Given records:
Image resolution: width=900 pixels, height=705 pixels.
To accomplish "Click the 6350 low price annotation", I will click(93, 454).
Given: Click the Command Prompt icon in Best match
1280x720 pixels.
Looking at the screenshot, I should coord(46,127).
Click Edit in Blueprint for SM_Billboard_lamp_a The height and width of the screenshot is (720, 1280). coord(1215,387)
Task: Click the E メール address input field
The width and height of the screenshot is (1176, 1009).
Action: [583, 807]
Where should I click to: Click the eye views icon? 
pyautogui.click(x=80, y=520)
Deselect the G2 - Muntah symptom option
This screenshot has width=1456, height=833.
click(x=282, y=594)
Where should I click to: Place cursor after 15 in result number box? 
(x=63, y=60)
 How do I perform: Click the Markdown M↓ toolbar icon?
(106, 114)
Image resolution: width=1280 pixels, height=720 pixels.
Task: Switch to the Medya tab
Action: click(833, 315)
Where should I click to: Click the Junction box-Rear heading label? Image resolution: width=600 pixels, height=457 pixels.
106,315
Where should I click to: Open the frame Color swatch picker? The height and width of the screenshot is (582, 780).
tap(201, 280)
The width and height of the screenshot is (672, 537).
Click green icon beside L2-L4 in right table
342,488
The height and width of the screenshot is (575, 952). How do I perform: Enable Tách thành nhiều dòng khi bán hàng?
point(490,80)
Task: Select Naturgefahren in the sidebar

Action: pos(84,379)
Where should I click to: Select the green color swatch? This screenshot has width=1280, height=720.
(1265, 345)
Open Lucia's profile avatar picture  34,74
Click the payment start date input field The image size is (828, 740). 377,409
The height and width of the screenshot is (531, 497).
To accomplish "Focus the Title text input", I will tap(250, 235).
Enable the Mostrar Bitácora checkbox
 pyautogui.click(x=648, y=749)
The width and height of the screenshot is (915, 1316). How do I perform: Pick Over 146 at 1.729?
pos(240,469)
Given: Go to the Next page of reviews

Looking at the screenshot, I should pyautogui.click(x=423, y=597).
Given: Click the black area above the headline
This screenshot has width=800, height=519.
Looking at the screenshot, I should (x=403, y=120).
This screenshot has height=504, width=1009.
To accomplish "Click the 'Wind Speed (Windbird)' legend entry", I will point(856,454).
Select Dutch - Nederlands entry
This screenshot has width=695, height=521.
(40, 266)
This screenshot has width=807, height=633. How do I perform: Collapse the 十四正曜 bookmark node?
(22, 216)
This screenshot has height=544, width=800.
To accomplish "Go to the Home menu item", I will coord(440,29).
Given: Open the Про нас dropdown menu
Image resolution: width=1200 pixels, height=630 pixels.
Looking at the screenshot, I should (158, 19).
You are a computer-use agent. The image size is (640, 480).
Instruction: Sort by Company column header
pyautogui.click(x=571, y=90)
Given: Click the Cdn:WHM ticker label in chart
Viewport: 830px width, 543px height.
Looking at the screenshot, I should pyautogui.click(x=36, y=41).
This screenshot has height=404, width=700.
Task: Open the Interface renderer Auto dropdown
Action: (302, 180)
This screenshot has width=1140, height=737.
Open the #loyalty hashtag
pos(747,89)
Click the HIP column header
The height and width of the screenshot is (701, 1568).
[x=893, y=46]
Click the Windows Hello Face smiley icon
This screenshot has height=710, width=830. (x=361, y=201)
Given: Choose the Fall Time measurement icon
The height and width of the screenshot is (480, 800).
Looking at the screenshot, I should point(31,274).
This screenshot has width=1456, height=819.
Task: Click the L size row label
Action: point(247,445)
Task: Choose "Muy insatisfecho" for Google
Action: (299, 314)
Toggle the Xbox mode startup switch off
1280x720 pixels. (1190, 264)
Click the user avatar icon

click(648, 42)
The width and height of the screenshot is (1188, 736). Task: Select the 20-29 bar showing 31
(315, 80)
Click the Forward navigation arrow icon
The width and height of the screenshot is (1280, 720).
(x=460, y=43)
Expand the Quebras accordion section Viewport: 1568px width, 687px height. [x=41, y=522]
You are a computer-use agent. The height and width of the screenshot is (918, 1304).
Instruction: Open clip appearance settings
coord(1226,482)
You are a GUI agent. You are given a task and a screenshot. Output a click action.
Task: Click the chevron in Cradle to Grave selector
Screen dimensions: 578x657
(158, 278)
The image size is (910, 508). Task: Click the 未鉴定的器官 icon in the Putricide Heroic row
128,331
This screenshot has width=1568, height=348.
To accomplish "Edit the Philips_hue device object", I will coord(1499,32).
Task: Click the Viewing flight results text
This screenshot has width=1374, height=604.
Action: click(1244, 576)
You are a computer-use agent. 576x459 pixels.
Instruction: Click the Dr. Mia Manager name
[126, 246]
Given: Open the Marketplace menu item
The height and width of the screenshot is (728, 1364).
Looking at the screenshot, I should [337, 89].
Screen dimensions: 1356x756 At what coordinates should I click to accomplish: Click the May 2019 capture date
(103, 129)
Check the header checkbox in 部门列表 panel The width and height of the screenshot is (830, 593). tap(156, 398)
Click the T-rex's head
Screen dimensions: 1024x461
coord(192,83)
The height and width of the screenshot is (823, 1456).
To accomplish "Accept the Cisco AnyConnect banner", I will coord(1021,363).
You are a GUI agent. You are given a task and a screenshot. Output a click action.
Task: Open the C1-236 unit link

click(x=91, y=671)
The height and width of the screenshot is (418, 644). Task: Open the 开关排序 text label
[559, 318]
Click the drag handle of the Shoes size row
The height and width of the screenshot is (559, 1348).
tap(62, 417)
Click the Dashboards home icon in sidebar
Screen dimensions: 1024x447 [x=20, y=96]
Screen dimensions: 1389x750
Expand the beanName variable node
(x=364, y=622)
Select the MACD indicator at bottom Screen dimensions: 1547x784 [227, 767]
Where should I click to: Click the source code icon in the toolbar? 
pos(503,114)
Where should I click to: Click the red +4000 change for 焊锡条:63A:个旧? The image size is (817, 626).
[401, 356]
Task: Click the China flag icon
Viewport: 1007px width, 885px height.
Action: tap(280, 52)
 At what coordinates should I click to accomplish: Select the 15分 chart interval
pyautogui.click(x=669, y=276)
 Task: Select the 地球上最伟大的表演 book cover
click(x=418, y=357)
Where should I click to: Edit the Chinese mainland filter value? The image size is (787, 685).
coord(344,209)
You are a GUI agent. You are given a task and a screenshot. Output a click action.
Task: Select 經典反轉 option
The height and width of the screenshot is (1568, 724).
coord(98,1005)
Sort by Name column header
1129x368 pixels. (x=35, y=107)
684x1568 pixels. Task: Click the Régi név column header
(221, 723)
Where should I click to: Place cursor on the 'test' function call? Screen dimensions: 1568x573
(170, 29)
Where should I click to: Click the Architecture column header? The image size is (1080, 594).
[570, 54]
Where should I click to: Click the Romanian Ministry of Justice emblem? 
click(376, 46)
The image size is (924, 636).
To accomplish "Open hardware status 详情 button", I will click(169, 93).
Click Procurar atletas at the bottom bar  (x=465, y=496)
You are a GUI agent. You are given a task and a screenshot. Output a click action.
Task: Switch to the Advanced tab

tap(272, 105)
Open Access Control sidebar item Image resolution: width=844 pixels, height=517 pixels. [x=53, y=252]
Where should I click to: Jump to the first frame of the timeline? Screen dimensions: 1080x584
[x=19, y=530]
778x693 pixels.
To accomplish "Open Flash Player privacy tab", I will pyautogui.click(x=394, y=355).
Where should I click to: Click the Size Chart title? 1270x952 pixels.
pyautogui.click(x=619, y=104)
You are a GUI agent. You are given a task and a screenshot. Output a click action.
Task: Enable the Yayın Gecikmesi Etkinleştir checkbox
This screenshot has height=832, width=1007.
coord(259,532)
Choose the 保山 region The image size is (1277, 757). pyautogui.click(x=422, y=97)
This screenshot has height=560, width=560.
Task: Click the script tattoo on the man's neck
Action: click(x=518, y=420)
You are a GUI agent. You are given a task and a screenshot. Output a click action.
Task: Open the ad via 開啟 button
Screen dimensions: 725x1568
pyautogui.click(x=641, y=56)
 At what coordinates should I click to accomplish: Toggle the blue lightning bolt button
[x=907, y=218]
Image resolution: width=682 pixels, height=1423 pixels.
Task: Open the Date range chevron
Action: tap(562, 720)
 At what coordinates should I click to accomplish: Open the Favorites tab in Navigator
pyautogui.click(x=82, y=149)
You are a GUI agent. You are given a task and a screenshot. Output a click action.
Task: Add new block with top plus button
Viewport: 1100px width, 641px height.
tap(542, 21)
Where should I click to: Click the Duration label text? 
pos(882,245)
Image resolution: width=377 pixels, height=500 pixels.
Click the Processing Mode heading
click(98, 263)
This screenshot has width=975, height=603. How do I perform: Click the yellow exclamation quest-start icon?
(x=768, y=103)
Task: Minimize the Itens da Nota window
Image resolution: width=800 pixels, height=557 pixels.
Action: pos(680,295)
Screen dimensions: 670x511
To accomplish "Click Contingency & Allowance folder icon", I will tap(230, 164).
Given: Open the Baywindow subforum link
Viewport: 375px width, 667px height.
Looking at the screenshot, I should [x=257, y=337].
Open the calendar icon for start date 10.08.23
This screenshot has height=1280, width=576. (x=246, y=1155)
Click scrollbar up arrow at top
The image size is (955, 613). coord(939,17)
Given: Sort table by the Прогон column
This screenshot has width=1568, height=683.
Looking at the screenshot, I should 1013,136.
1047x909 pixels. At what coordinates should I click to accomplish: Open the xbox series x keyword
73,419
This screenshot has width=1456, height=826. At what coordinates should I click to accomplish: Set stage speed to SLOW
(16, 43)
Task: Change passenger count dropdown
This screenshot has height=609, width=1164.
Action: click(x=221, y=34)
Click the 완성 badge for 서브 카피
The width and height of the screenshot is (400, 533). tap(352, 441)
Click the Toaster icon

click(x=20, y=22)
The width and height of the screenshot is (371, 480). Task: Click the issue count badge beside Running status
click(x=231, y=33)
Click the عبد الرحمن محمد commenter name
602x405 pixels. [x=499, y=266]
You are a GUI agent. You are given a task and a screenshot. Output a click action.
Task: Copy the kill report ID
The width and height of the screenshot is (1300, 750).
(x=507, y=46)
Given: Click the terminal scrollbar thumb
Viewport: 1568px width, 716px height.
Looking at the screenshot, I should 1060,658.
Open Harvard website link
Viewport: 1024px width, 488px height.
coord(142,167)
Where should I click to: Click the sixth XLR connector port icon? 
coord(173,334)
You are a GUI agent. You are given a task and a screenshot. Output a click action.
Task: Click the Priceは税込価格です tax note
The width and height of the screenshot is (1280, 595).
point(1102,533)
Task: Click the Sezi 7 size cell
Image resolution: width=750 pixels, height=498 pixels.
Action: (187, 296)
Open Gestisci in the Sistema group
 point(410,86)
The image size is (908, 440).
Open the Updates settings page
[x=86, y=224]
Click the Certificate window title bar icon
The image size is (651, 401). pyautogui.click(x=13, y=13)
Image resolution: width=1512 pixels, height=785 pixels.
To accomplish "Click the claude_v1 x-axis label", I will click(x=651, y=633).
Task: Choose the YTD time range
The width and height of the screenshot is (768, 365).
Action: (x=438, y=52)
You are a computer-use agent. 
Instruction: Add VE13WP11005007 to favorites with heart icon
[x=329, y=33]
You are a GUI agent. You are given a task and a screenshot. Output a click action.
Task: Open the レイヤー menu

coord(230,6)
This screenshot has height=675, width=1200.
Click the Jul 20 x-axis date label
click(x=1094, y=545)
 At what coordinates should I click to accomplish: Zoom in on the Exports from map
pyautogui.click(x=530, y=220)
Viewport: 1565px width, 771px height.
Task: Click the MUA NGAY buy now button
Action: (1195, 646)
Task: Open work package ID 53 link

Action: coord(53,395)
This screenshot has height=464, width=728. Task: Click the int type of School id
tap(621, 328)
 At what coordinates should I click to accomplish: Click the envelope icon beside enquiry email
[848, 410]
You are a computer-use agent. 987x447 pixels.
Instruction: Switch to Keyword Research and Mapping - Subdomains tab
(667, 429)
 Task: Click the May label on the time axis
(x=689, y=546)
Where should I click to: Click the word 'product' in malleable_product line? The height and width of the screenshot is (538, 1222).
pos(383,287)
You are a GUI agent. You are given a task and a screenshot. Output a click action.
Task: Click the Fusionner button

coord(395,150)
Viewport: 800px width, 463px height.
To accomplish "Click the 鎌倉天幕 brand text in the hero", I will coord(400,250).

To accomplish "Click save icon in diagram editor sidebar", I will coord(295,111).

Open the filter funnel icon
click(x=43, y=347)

Task: From the listing above, copy out each line where the word "field" appears.

Solution to this task:
Task: Click the E メール address input field
Click the payment start date input field The image size is (828, 740). 377,409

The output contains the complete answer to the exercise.